The woman’s gruff face softened as she saw the neighbor’s kid. Arms clad in dark green and yellow plaid slung over the fence. “Hey, Meg. Yeah, Fiddles was around, sniffing in my trash. Guessing he hadn’t eaten in a couple of days if you say he got out.”

“Yeah! Believe it or not, I’m trying to keep him in. But someone thinks it’s cruel to coop kitties up inside, despite the dangers lurking about!”

“I actually don’t care!” Robbie shouted. “He must have gotten out without me noticing!”

The woman with short dark hair looked in Thelma and Miriam’s direction. “Oh, shit. I’m sorry. I didn’t know you had company coming over.”

Just like that, everyone remembered Thelma was there.

“This is…” Robbie stumbled. “My, uh…”

“This is my cousin Thelma!” Megan interrupted. “We just picked her up from LAX. That’s our Uber driver there.”

Miriam bristled, but said nothing.

“I see. Where are you visiting from?”

Was she directly asking Thelma? The woman who had remained quiet until now…

and suddenly couldn’t find her voice? Especially when she stepped closer, cheeks pinkening and eyes bashfully downcast as she said, “I’m actually moving in with them.

They must not have told you.” She extended her hand, much to Megan and Robbie’s chagrin.

“Thelma Van der Graaf. Pleasure to meet you.”

The woman in flannel looked her up and down, particularly taking in Thelma’s blond curls and red lipstick.

“Huh. Interesting. Didn’t know that grumble-puss had a niece.

” A smooth hand appeared before Thelma. “Gretchen Stewart.
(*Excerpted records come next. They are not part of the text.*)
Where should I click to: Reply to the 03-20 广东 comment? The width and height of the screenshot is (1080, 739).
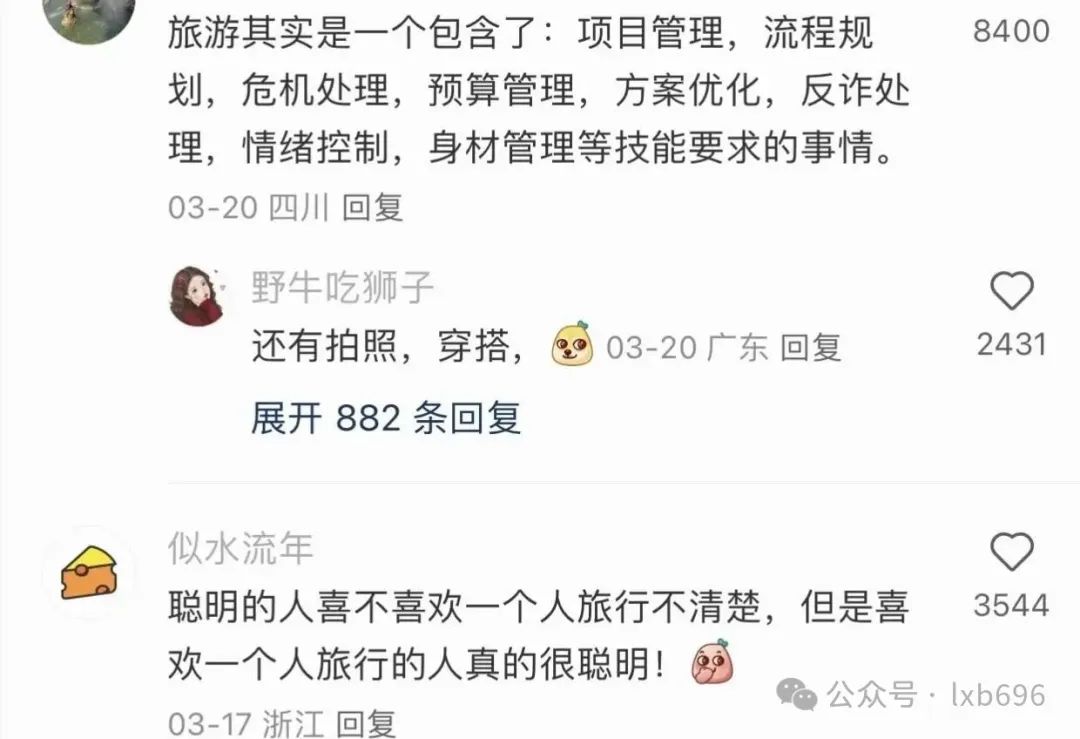coord(811,347)
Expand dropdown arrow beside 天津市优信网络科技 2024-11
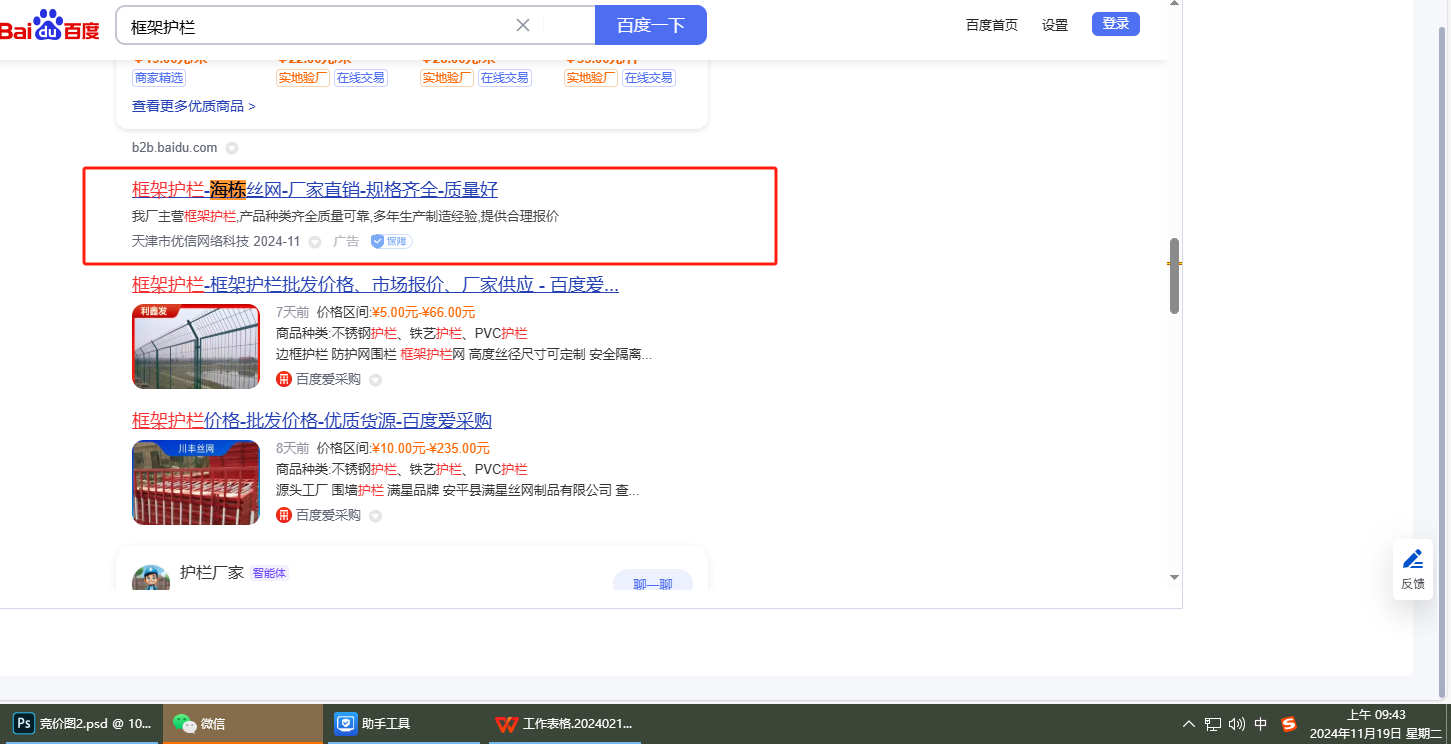 (315, 242)
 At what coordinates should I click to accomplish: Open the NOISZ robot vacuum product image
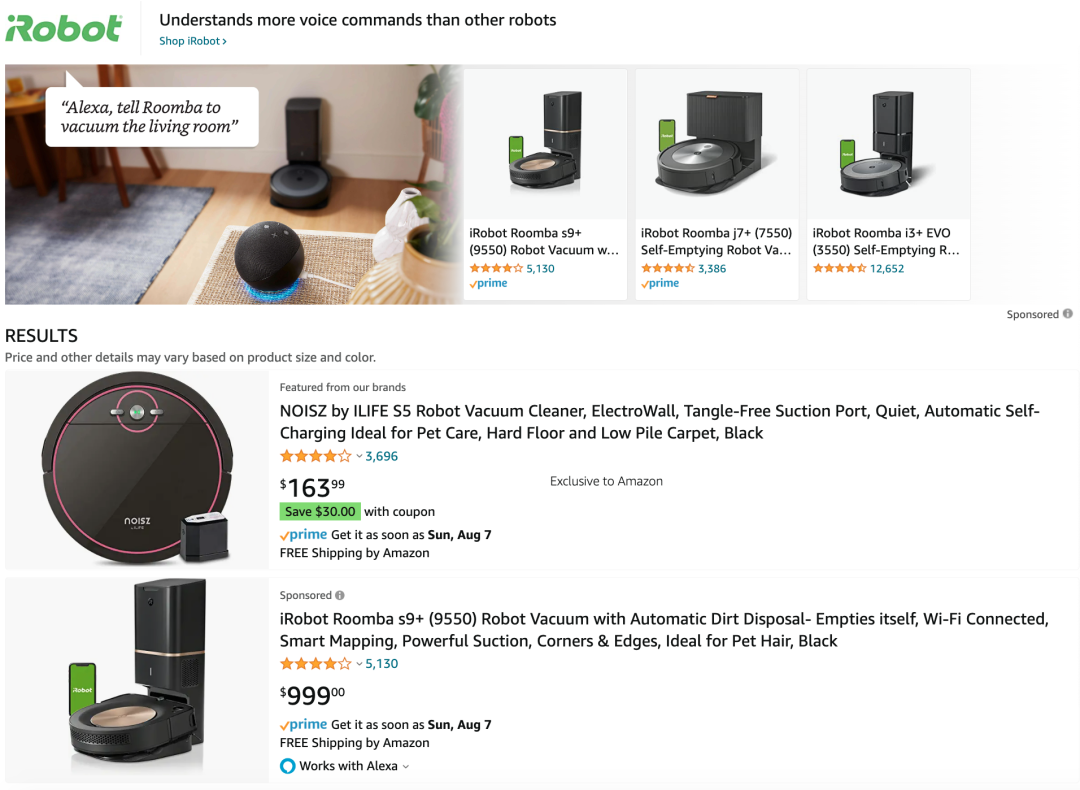137,469
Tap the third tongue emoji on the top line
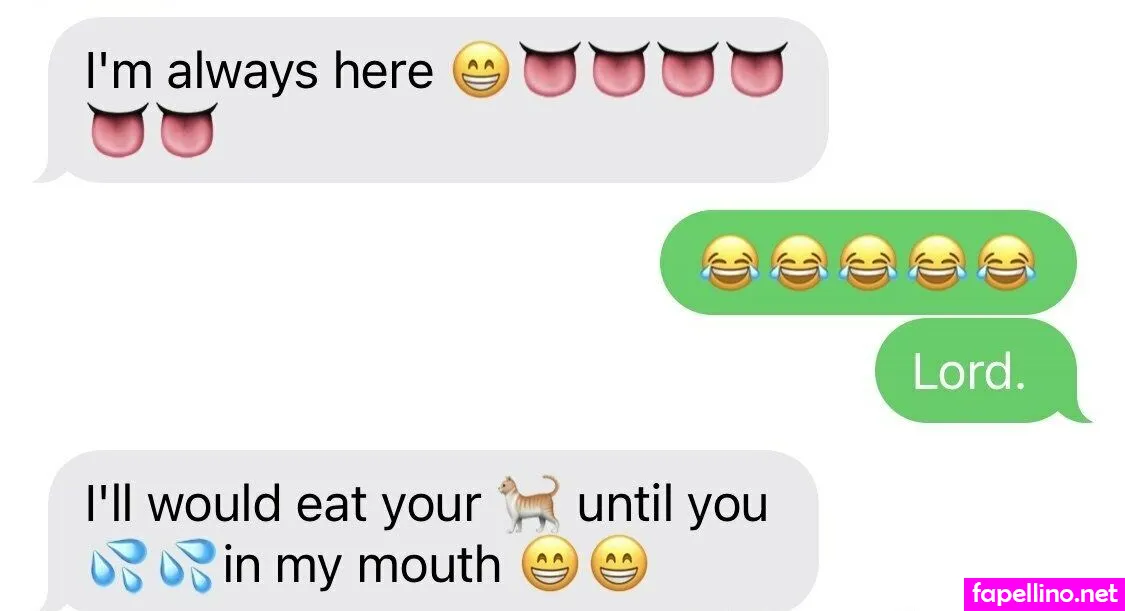Image resolution: width=1125 pixels, height=611 pixels. tap(687, 69)
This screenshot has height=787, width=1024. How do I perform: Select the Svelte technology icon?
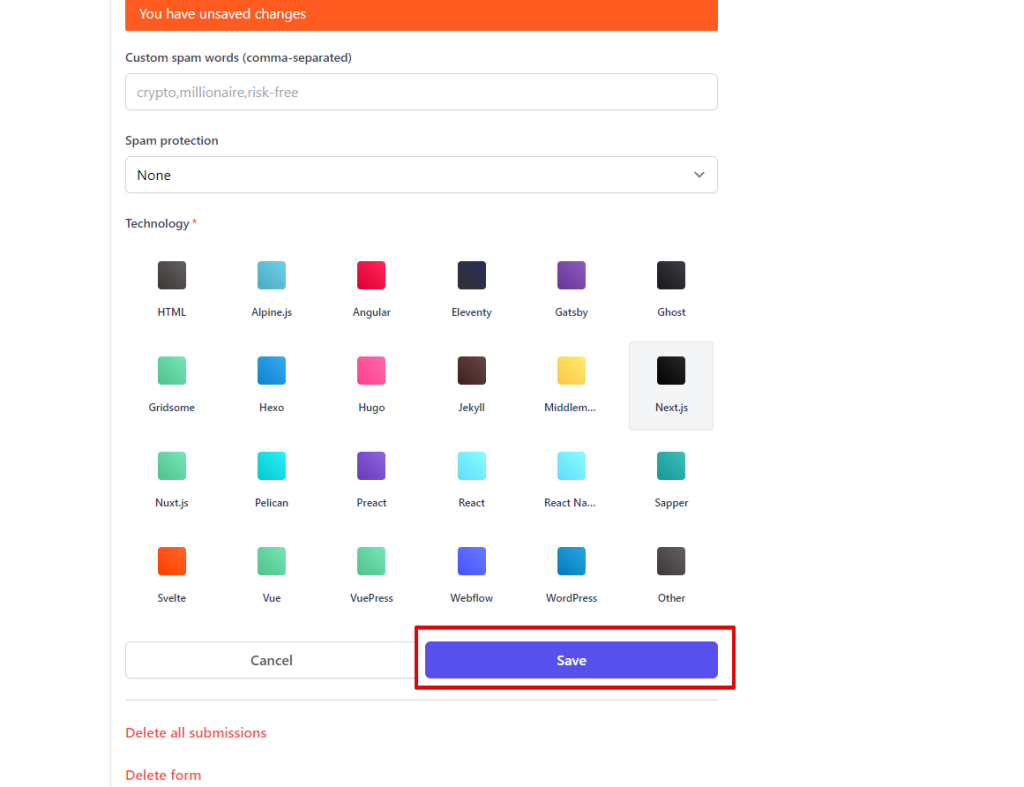(x=172, y=561)
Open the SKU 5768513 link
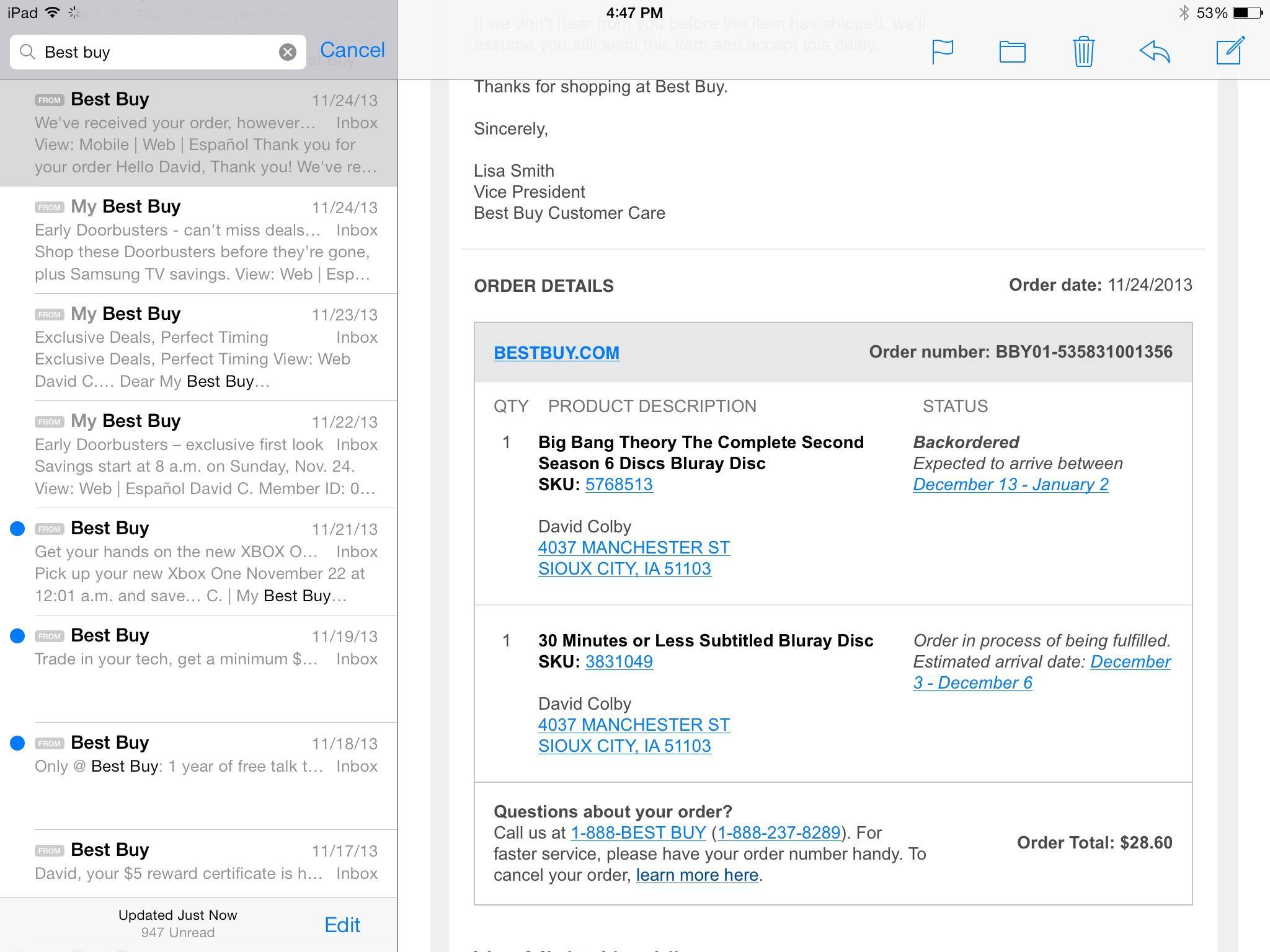 (619, 485)
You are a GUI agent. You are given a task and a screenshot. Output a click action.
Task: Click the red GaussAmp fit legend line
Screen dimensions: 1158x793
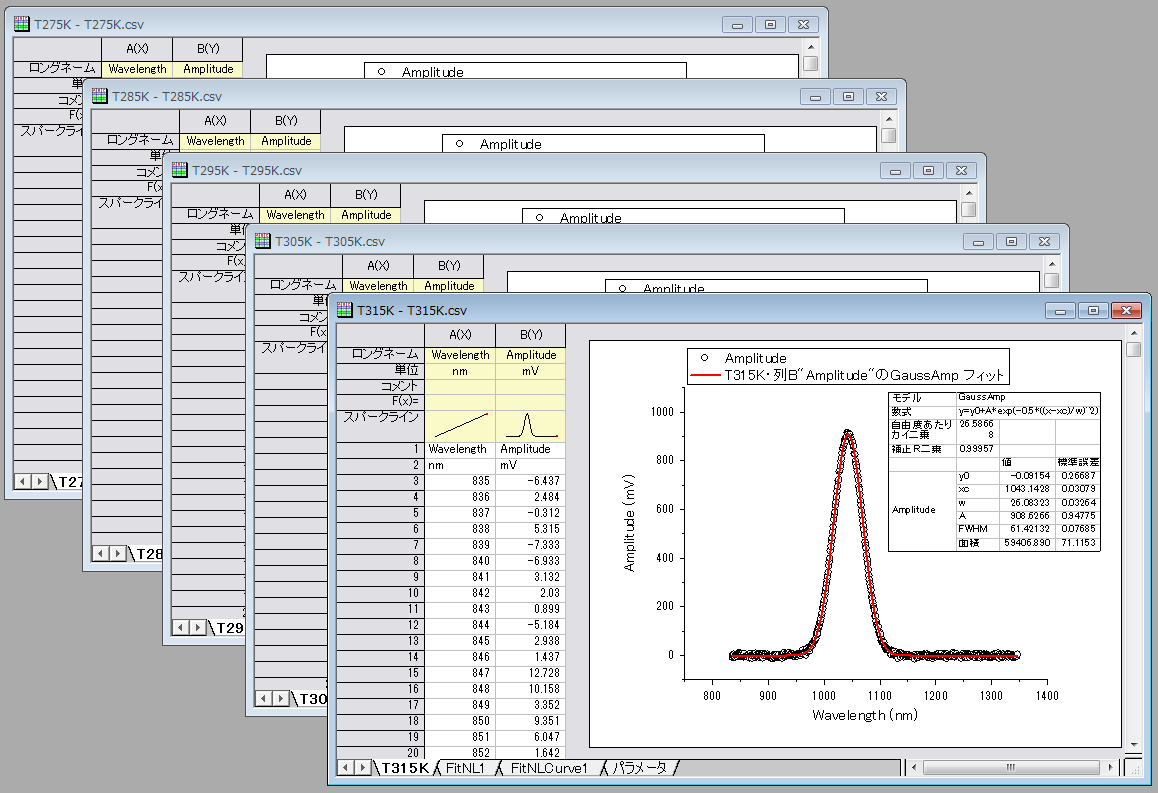click(x=705, y=376)
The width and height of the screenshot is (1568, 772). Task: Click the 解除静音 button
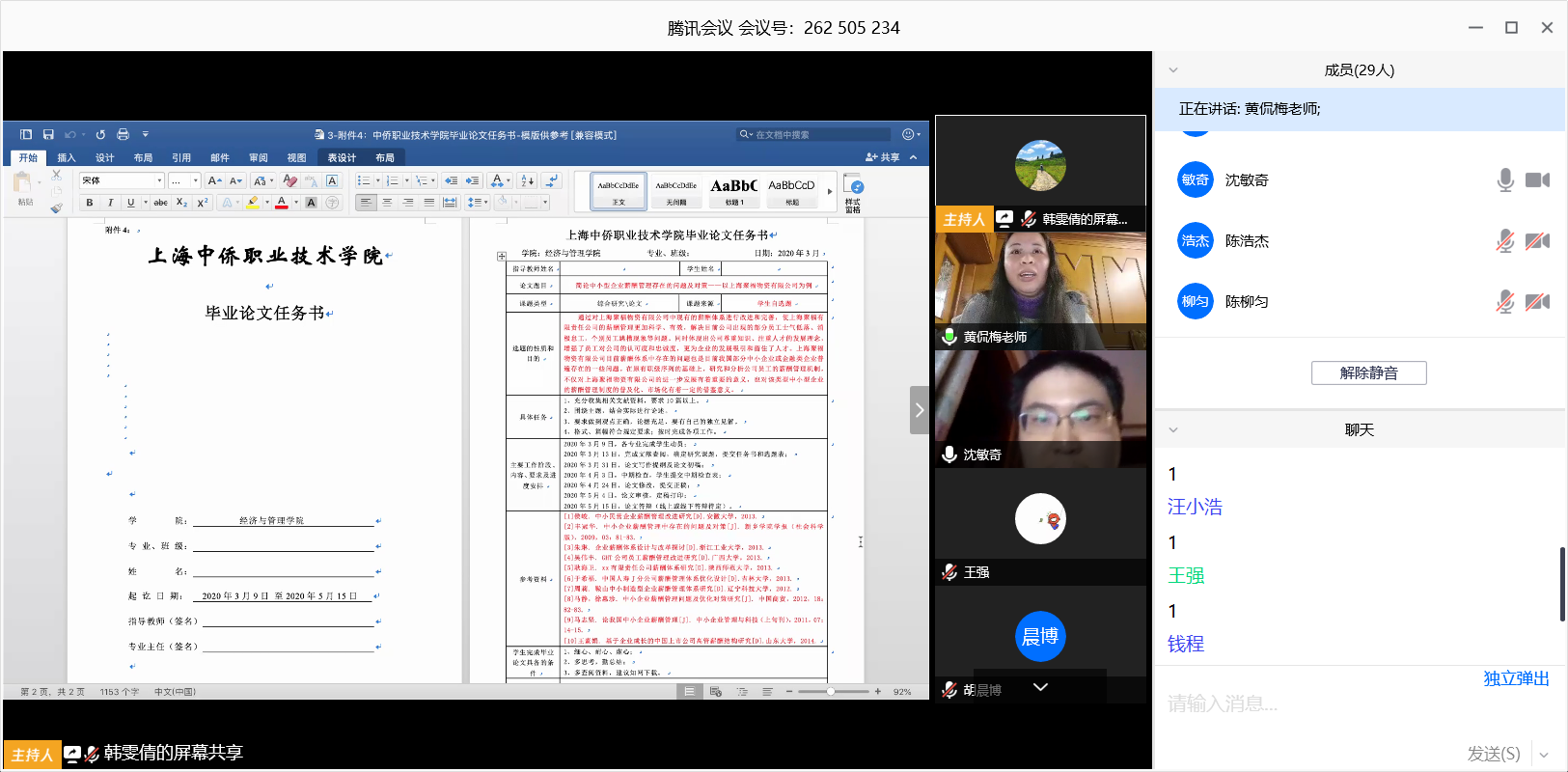pos(1368,373)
I’ve been living next to your uncle ever since he moved in when I was eight. ”

“God, has it been that long?” Robbie moaned.

“Only way you could afford that house is if you bought it twenty-five years ago!”

“Yeah, well, only way you can afford that house is by inheriting it from your parents!”

“Hey, now,” Megan interrupted. “Let’s not hate on people whose only shot at homeownership is dead parents, Dad. ”

Thelma took hold of Gretchen’s hand. So, she’s older than me? She would have never been able to tell! Such perfect skin! She doesn’t look a day over twenty! “Pleasure to meet you, Miss Stewart.”

“Oh, God, no. Anything but that.” Yet Gretchen was still smiling as she released Thelma’s fingers and returned to clutching the top of the fence post. “You can call me Gretch.”

“I call her a pain in the ass,” Robbie muttered as he took the suitcase from Miriam and headed toward his door. “Kids are supposed to move away from home when they grow up!”

“Hey!” was all Megan had to say about that.

“Thelma Van der Graaf, huh?” Gretchen slowly disappeared behind the fence, her eyebrows arching toward her hairline. “That name sounds familiar.”

“I promise I’m new in town,” Thelma said.

Dark hair headed toward the house next door. “See you around! Watch out for that cat they have!”

Miriam was keen to move everyone inside before a bigger commotion drew attention to Thelma’s presence.

I get it… The FBI wanted her acclimated to modern life before she really put herself out there and started meeting people.

Yet Thelma had met her first person who had no idea who she was—or what she was.

And something about that was a high she had not ridden since…

Well, since someone named Sandy Westmore knocked on her dorm door at college and asked if she wanted to attend an impromptu party down the hall. Yes. I very much wanted to.

Poor Thelma. She had a type, and the modern era only amplified it.